Tasks for this exercise ▸
1 – Do these statements agree with the article on IVF and surrogacy after Dobbs? Answer yes or no to each and quote the deciding words. (a) Abortions were estimated to have declined by 6% in the two months right after the Dobbs ruling. (b) The new guidelines call for implanting more fertilized eggs. (c) Melissa Murray is a law professor at Columbia University.
2 – Could you carry on the article on IVF and surrogacy after Dobbs, picking up after its last sentence?

Supplied text ▸
=== Section Start ===

In reaction to the Supreme Court’s Dobbs v. Jackson Women’s Health Organization ruling in June 2022 permitting states to again limit and even prohibit abortion procedures, surrogacy businesses have implemented new and more careful guidelines for in-vitro fertilization (IVF) to reduce potential abortions due to the fact that “selective reduction,” or abortion after IVF, is an often integral part of the process, according to surrogacy specialists.
The new guidelines include selecting surrogates who will “pay their own way” to travel to another state for an abortion, initiating genetic testing of an embryo before destruction, and implanting fewer fertilized eggs. While nascent, these steps will contribute to the decline in abortions already conservatively estimated to be 6% in the two months immediately after the Dobbs ruling.
The general practice among IVF practitioners has been to introduce multiple embryos into the womb of a female surrogate in the hopes that at least one would make a successful implantation. Sometimes, more than one healthy embryo develops and it has been standard procedure in the industry to perform a “selective reduction” so that only one baby is born. This is the industry’s euphemism for abortion. According to Melissa Murray, the Frederick I. and Grace Stokes Professor of Law at New York University, “‘Selective reduction’ is what they call it in assisted reproductive technology, but it is essentially an abortion.”

=== Section End ===

(Stored records)

=== Section Start ===

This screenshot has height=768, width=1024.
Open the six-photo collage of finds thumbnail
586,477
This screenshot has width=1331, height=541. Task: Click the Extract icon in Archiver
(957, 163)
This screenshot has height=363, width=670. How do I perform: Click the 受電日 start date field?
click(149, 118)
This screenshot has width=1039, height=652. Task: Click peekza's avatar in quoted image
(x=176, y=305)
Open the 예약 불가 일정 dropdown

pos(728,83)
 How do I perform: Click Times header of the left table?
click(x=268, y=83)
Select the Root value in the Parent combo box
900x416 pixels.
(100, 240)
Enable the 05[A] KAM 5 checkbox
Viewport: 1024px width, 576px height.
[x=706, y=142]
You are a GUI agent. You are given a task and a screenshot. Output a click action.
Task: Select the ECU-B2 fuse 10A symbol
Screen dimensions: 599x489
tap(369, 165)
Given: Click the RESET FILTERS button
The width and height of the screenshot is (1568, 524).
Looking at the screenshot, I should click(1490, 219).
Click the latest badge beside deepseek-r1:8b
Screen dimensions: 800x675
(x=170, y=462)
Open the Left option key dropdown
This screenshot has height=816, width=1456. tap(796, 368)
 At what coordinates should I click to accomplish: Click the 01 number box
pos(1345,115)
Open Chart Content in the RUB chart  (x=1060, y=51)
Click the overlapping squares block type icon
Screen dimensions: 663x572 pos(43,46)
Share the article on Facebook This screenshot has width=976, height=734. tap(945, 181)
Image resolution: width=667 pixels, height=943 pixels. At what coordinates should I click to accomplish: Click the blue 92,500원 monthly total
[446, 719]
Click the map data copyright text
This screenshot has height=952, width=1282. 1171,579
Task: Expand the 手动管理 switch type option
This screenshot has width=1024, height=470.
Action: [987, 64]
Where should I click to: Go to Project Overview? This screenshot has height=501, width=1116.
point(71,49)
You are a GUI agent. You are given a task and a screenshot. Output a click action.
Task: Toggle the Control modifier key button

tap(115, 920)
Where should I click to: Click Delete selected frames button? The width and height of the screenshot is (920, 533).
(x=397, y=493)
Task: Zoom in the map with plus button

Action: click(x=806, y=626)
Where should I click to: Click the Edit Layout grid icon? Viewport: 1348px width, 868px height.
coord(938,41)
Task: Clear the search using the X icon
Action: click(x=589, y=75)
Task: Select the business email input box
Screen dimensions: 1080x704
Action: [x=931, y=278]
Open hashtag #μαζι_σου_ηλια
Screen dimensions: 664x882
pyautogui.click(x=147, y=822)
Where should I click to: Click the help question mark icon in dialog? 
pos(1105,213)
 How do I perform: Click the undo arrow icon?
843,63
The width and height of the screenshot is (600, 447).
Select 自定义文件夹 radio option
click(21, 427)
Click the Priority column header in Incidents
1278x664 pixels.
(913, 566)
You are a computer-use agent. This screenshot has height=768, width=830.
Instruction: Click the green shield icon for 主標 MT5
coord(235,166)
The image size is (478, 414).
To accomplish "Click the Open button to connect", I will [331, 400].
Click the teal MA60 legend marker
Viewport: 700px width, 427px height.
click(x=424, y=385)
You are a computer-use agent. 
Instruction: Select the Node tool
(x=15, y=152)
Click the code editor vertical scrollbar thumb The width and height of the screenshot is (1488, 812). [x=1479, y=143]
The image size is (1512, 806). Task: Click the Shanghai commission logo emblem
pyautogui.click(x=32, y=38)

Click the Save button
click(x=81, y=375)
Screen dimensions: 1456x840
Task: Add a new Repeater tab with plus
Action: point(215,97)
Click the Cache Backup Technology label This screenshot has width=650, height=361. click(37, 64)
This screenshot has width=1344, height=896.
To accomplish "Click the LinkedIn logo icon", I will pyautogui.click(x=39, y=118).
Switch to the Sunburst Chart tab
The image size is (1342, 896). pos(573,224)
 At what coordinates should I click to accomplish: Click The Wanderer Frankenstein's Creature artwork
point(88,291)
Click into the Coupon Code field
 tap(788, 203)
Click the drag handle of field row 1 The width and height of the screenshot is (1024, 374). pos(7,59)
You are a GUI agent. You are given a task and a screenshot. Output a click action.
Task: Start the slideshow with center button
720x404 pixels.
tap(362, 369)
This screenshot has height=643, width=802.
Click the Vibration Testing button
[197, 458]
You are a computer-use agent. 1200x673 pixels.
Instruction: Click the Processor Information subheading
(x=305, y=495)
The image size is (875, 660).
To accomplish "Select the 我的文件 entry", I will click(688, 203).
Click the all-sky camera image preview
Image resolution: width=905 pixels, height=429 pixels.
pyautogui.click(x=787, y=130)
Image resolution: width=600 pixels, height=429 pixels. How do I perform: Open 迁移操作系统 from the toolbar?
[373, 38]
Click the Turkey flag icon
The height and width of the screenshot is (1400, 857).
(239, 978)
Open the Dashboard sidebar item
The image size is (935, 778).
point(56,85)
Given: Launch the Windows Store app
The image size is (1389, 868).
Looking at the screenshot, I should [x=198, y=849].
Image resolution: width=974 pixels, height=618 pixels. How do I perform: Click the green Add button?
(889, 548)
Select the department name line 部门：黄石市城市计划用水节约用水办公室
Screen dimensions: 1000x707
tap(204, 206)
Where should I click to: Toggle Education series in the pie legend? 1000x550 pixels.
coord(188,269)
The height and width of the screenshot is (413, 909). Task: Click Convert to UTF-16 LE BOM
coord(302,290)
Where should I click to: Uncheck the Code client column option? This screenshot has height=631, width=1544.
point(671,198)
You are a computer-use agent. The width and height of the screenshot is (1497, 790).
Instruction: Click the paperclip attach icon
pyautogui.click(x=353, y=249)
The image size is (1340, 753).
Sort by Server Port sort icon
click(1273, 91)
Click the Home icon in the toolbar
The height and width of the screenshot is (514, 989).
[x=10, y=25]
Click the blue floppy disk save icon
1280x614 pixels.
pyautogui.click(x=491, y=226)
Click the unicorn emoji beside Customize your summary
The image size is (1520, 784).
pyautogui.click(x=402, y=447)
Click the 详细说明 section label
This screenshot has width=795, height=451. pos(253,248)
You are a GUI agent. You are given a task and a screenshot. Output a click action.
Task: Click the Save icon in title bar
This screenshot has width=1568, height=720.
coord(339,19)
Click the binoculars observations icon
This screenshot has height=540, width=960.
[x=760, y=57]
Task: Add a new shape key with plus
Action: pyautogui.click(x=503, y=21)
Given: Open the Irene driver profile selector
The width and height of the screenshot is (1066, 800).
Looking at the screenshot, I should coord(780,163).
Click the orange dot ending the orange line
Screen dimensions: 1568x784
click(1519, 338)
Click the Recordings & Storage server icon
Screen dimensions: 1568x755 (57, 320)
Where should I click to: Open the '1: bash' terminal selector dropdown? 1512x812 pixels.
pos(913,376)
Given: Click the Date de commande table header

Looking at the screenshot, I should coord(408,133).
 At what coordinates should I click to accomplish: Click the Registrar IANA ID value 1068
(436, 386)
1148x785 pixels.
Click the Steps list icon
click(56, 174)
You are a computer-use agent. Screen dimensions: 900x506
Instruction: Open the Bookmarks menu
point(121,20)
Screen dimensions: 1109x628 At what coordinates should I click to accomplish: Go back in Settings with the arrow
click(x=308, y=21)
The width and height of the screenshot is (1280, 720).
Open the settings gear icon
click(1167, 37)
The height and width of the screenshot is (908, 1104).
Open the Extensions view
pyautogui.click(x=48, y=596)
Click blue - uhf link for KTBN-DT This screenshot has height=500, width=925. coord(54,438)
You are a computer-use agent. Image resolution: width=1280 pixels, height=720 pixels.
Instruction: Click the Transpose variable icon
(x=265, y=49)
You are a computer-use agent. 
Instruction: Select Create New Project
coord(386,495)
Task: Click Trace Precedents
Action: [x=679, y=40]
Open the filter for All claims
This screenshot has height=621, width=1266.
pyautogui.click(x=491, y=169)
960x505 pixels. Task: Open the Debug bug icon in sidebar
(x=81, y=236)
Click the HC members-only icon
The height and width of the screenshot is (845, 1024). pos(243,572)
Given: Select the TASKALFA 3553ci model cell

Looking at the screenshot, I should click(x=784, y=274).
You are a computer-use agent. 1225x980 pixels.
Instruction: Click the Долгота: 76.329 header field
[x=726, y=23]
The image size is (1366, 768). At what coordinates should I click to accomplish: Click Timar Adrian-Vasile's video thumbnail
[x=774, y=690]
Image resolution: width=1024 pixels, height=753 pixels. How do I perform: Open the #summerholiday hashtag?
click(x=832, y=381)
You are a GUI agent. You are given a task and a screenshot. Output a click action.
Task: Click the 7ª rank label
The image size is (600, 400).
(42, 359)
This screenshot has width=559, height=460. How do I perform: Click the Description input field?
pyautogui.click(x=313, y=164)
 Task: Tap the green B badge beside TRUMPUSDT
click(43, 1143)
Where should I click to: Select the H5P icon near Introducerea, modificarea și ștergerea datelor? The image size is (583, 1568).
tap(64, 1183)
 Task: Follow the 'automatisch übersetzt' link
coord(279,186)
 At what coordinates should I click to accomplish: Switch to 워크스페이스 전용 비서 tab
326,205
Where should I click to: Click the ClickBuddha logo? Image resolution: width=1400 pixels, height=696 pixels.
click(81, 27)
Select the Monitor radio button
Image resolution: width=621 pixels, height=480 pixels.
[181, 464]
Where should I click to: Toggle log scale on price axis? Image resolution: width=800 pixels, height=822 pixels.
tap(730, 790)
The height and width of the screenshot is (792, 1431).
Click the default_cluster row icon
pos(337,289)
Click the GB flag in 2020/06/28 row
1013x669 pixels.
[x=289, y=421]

=== Section End ===

Answers by item ▸
1 –
(a) Yes: "conservatively estimated to be 6% in the two months immediately after the Dobbs ruling"
(b) No: "implanting fewer fertilized eggs"
(c) No: "the Frederick I. and Grace Stokes Professor of Law at New York University"

2 –
Not only are fewer IVF-related abortions expected because of the new guidelines, but some surrogacy activists question whether the practice of IVF is legally sustainable at all in states that protect preborn children from abortion. Of particular concern to the industry are laws interpreted to apply to embryos currently frozen and expected to be abandoned and set for destruction.
The majority opinion in Dobbs did not touch on this subject, though a line of analysis of the Dobbs Concurrence alludes to this potential interpretation. Professor Murray also noted that the substantive due process issues that “Justice Thomas’s concurrence poses indicates some real questions about surrogacy going forward.”